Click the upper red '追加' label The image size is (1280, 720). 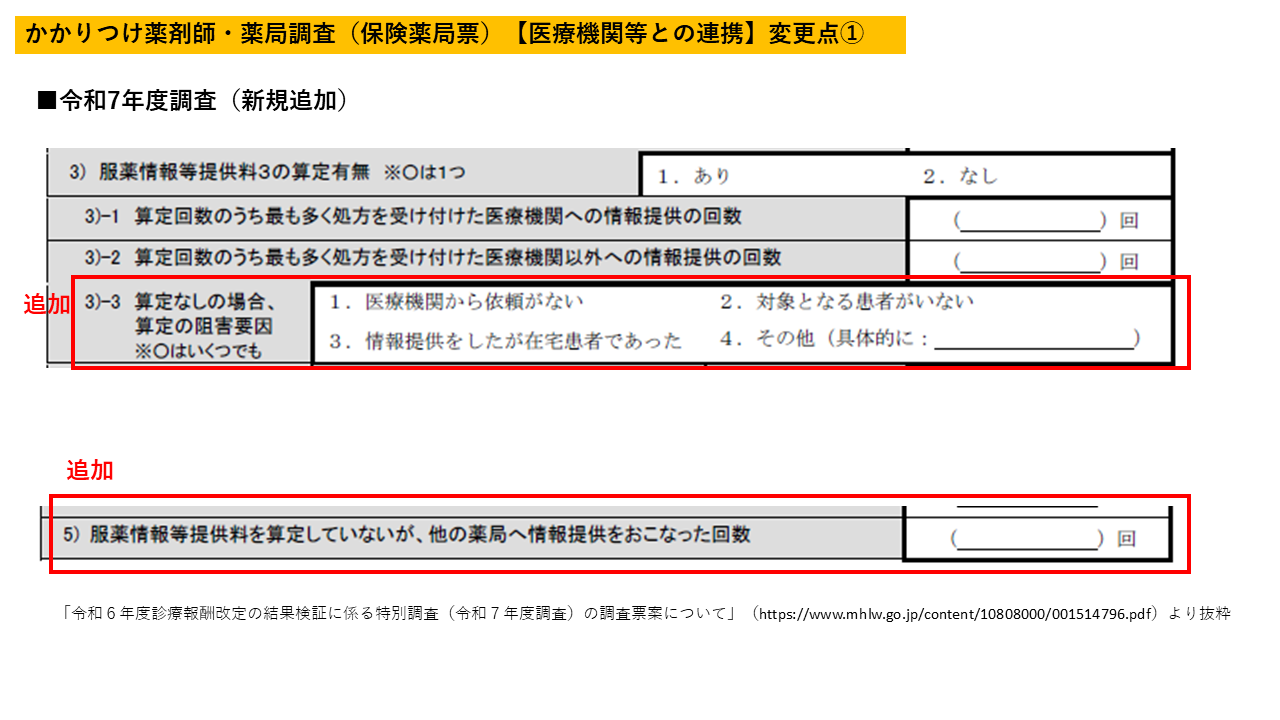click(x=46, y=305)
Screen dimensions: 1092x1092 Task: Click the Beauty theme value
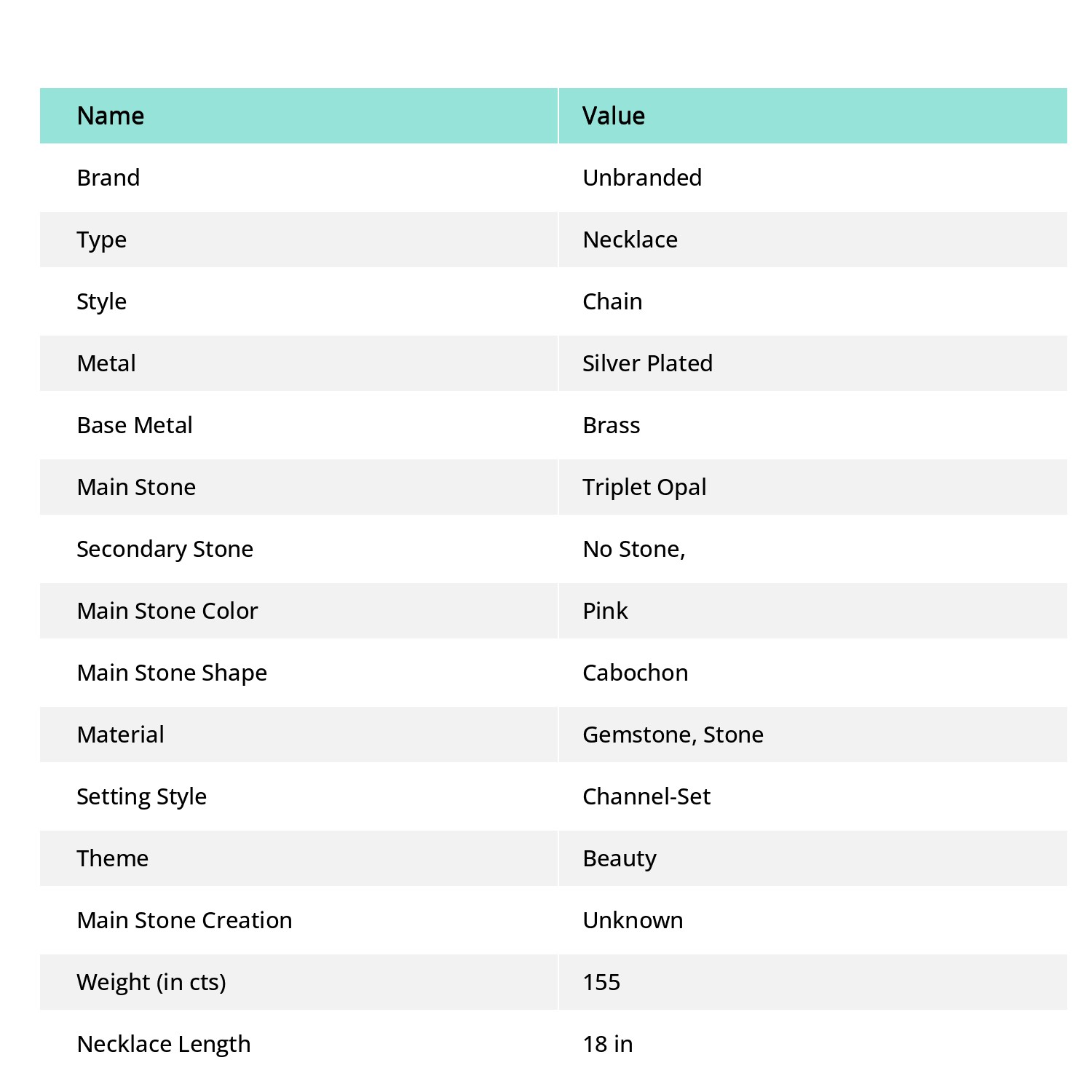tap(620, 858)
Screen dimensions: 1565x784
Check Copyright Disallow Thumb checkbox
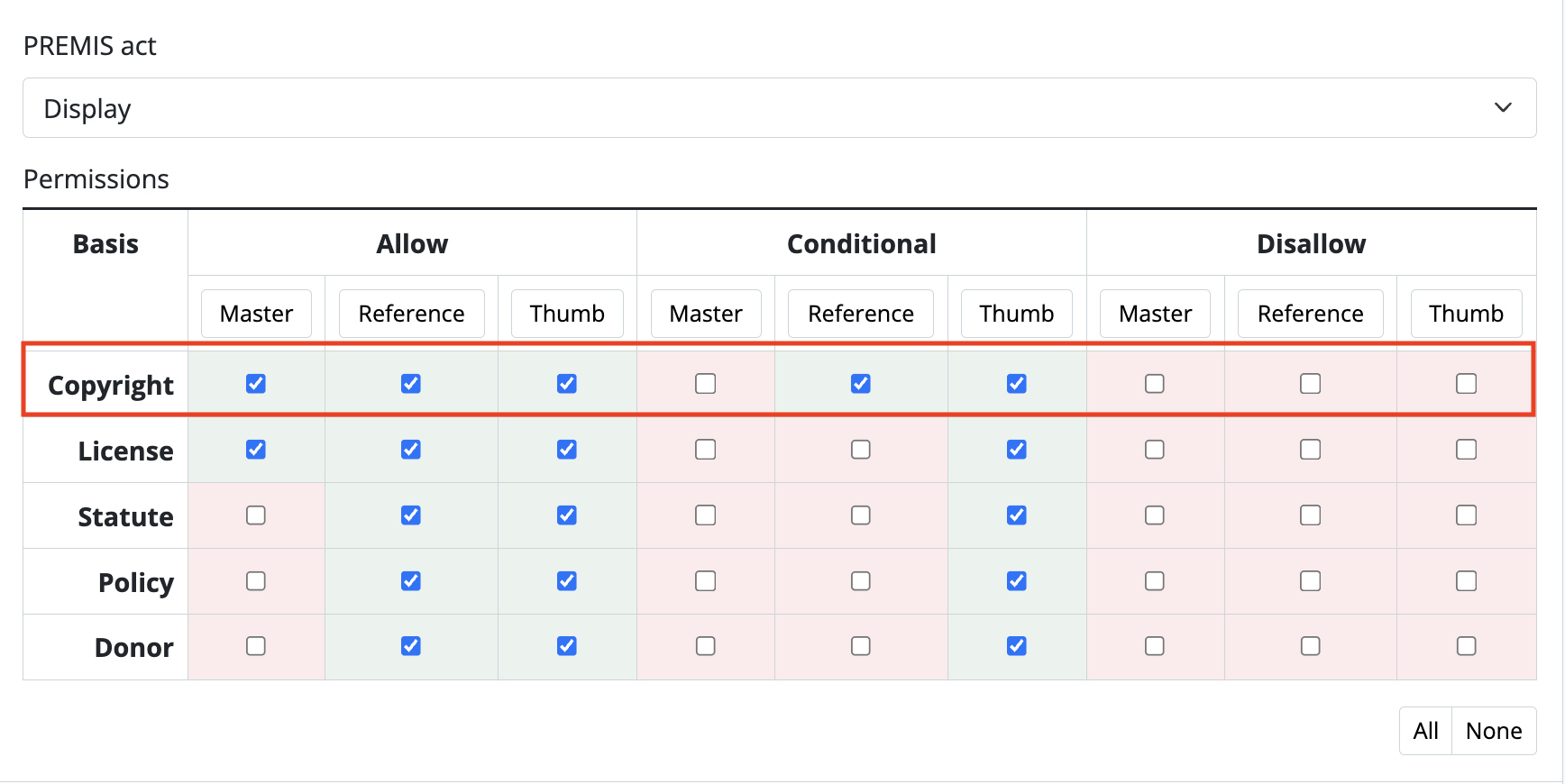[x=1467, y=384]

===

Directions
Reproduce everything from the line containing "Screen dimensions: 1092x1092" down through the end of the records, requests included. Shift every answer coordinate by adding 140 to each number, and omit the pictures.

Task result
Screen dimensions: 1092x1092 Task: Click the Beauty theme value
tap(760, 998)
Screen dimensions: 1565x784
Check Copyright Disallow Thumb checkbox
[x=1607, y=524]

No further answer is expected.